Question

For what value of a is 2x³+ax²+11x+a+3 exactly divisible by 2x-1

Answer 1

hey mate here is ur ans
see the pic
hope it is not wrong and helps you

Answer 2

Answer:

Let

$\boxed{ \sf p(x) = 2 {x}^{3} + ax {}^{2} + 11x + a + 3}$

be the given polynomial.

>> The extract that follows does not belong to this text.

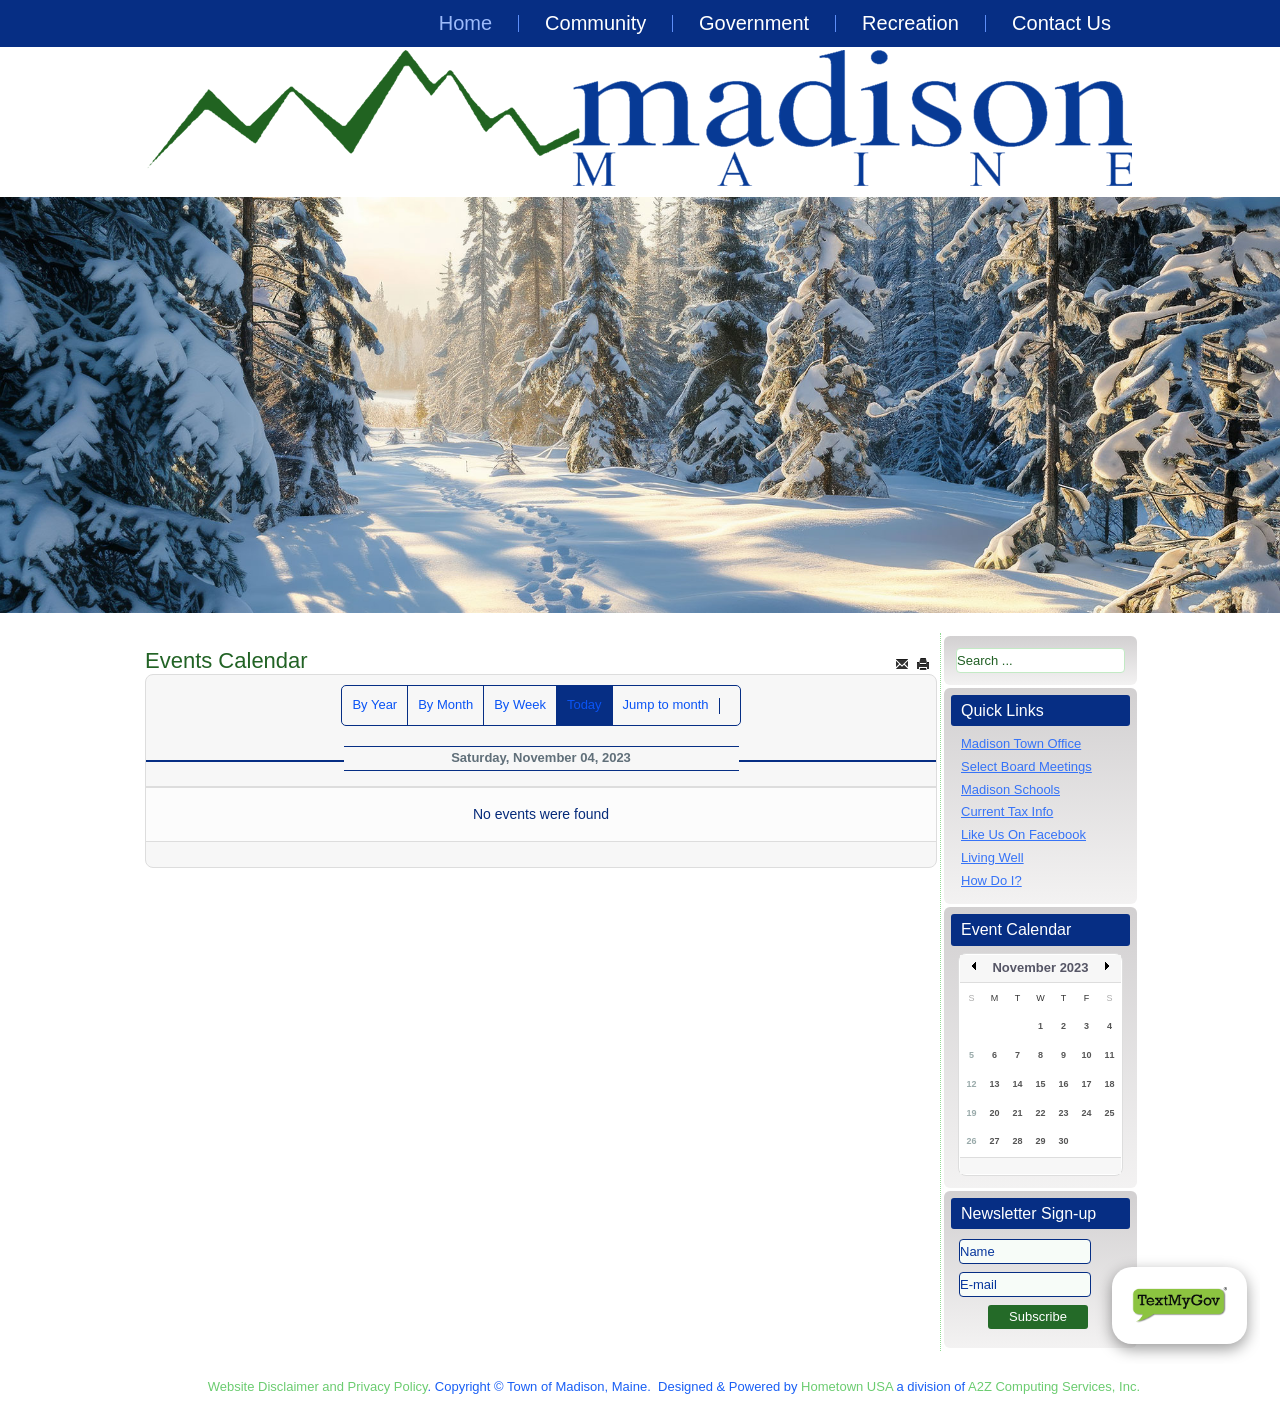  What do you see at coordinates (1040, 1113) in the screenshot?
I see `22` at bounding box center [1040, 1113].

If p(x) is exactly divisible by 2x - 1, then (2x-1) is a factor of p(x).

$\\ \therefore \sf p \bigg( \frac{1}{2} \bigg) = 0 \qquad \bigg \{ \because2x - 1 = 0 \rightarrow \: x = \frac{1}{2} \bigg \} \\ \\ \\ \implies \sf2 \times \bigg( \frac{1}{2} \bigg) {}^{3} + a \bigg( \frac{1}{2} \bigg) {}^{2} + 11 \times \frac{1}{2} + a + 3 = 0 \\ \\ \\ \implies \sf \frac{1}{4} + \frac{a}{4} + \frac{11}{2} + a + 3 = 0 \\ \\ \\ \implies \sf \frac{1 + a + 22 + 4a + 12}{4 } = 0 \\ \\ \\ \implies \sf \frac{5a + 35}{4} = 0 \\ \\ \\ \implies \sf5a + 35 = 0 \\ \\ \\ \implies \sf \blue{a = - 7}$

Thus, the given polynomial is divisible by 2x-1, if a = -7.